The Respondent submitted to the Court that as early as February 2009 Mr. R. pointed out to the Complainant that her work required considerable improvement. He instructed her not to copy sections of memos from other sources without editing or attribution. Nevertheless this behaviour continued at least into March 2009. On other occasions he requested her to change reports or to make corrections to errors she made.
The Respondent submitted that when Mr. M. met the Complainant for coffee around mid-March 2009 he was aware that Mr. R. had concerns about her performance but he did not feel that it was appropriate to raise these concerns at that stage when she was
telling him of her concerns about Mr. R’s management style.
The Respondent submitted that when Mr. R. subsequently spoke with the Complainant, while he was frustrated with her due to her level of work performance to date as she appeared to be unengaged in her work, however, he apologised if he was annoying her, they would have to make allowances for each other’s personalities and style, and stressed the need to keep the lines of communication open to each other in order to maintain an effective working relationship.
The Respondent submitted that the Complainant was non-committal in her response and indicated no willingness to improve the working relationship.
The Respondent submitted that on 29th April 2009 Mr. R. assessed her work performance in terms of her commitment and social skills as unacceptable, her standard of work, output and judgement as needing improvement and her knowledge as good performance. When it became known that she had recorded that meeting, unbeknownst to Mr. R., it decided to issue her with a caution.

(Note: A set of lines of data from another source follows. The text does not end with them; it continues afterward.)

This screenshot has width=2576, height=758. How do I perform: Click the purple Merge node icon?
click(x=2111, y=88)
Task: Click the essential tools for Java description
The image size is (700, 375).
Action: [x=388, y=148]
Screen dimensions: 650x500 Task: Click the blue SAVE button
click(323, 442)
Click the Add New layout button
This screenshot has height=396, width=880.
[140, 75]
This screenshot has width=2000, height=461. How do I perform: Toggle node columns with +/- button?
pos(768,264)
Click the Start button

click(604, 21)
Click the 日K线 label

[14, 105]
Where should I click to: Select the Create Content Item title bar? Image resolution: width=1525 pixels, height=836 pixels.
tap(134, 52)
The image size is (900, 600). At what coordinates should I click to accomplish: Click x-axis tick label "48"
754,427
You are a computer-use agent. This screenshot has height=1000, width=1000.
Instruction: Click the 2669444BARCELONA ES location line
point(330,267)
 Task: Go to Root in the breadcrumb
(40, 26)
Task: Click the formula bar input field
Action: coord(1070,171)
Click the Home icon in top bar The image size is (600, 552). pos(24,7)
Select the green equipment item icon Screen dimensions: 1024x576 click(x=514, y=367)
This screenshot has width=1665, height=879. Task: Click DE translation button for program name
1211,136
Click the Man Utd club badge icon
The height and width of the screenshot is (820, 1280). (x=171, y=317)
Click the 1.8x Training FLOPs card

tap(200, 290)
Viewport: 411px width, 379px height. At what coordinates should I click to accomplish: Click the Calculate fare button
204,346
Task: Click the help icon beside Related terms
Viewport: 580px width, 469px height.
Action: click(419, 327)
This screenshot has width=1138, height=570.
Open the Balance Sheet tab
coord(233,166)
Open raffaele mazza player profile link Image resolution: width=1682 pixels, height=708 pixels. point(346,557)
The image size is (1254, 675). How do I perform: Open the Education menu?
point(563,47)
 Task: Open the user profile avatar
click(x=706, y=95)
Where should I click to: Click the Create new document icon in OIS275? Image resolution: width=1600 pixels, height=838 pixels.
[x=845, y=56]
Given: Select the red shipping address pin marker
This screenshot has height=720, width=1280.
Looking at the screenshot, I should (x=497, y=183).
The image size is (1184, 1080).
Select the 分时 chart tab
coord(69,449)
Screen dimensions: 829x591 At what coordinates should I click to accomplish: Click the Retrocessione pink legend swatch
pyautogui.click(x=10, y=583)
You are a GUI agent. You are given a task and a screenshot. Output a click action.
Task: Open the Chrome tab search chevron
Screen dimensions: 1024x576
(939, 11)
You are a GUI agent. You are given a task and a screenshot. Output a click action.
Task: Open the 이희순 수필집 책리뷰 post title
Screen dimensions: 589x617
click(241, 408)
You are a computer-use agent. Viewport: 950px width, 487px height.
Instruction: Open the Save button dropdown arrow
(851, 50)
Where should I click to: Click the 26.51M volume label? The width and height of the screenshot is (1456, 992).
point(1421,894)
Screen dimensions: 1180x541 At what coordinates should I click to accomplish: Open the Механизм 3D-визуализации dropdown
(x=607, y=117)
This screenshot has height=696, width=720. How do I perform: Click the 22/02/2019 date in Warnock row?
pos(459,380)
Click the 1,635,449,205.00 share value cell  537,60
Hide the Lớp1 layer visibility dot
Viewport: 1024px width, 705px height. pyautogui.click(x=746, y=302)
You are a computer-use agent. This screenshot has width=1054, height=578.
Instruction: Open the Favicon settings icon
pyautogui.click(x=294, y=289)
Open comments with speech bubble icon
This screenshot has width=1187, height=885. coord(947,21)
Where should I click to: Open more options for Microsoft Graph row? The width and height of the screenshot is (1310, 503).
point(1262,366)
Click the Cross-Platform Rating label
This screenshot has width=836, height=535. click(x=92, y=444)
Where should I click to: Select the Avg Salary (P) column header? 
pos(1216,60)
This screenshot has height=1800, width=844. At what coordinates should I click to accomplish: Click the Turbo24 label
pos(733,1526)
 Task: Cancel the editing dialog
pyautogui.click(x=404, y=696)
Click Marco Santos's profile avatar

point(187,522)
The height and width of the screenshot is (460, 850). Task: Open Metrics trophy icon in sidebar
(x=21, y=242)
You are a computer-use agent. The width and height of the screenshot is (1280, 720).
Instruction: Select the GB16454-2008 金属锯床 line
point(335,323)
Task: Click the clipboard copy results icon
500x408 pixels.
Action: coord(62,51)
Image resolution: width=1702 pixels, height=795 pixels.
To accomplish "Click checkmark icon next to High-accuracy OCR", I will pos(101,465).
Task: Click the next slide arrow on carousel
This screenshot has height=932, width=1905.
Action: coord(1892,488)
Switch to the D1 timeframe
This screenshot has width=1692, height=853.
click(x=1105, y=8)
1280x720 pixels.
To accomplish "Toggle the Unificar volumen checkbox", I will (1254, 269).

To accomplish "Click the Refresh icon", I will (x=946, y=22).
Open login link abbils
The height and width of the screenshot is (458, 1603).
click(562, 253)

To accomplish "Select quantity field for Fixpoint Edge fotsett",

The Respondent submitted that as the Complainant was not happy with this assessment, Mr R. gave her time to reflect on the assessment and to devise an action plan to address developmental issues that could be agreed with him. Later that day the Complainant’s trade union representative, Ms. Ni M., brought her complaint regarding Mr. R. to the immediate attention of Mr. O’D., HR Manager, and Mr. M, Group Treasurer. However, it was not until 6th May 2009 that the Complainant alleged that Mr. R had bullied her.
From that time, the Respondent dealt with the Complainant’s complaints under its policy entitled ‘Respect and Dignity for the Individual’ and made a decision to defer her probation assessment subject to ongoing review.
On 21st May 2009, the Respondent offered the Complainant and Mr. R. mediation. They each met with the mediator separately shortly thereafter for a briefing on the mediation process.
Around this time the Complainant notified the Respondent that she wished to discuss her probationary assessment as soon as possible.
The Respondent told the Court that on 29th May 2009 the Complainant was issued with a caution for two offences carried out on 25th May 2009:
- Her refusal to carry out a clear and reasonable work instruction which she told Mr. R. to do himself, and
- her public threat to escalate the bullying allegations made against him.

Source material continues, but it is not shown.